Re: Bug in short splice to socket?

From: David Howells
Date: Thu Jun 01 2023 - 13:15:40 EST


Linus Torvalds <torvalds@xxxxxxxxxxxxxxxxxxxx> wrote:

> > However, this might well cause a malfunction in UDP, for example.
> > MSG_MORE corks the current packet, so if I ask sendfile() say shove 32K
> > into a packet, if, say, 16K is read from the source and entirely
> > transcribed into the packet,
>
> If you use splice() for UDP, I don't think you would normally expect
> to get all that well-defined packet boundaries.

Actually, it will. Attempting to overfill a UDP packet with splice will get
you -EMSGSIZE. It won't turn a splice into more than one UDP packet.

I wonder if the right solution actually is to declare that the problem is
userspace's.
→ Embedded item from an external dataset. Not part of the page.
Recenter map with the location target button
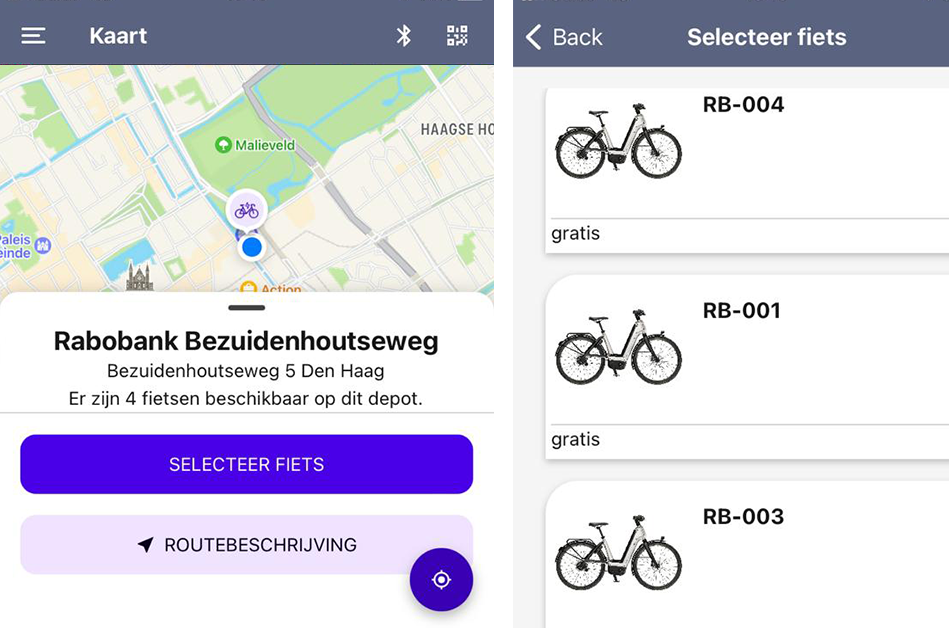The width and height of the screenshot is (949, 628). [441, 580]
If you ask it to splice Z amount of data and it can't manage
that because the source dries up prematurely, then make it so that you assume
it always passed MSG_MORE and returns a short splice to userspace. Userspace
can retry the splice/sendfile or do an empty sendmsg() to cap the message (or
cancel it). Perhaps flushing a short message is actually a *bad* idea.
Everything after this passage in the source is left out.